▶ Work to be completed:
Go through the lines below and transcribe each one exactly.

Saved entries
+++

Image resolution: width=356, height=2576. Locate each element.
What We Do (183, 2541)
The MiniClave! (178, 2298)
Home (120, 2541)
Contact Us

+++

▶ Answer section:
Image resolution: width=356, height=2576. Locate each element.
What We Do (183, 2541)
The MiniClave! (178, 2298)
Home (120, 2541)
Contact Us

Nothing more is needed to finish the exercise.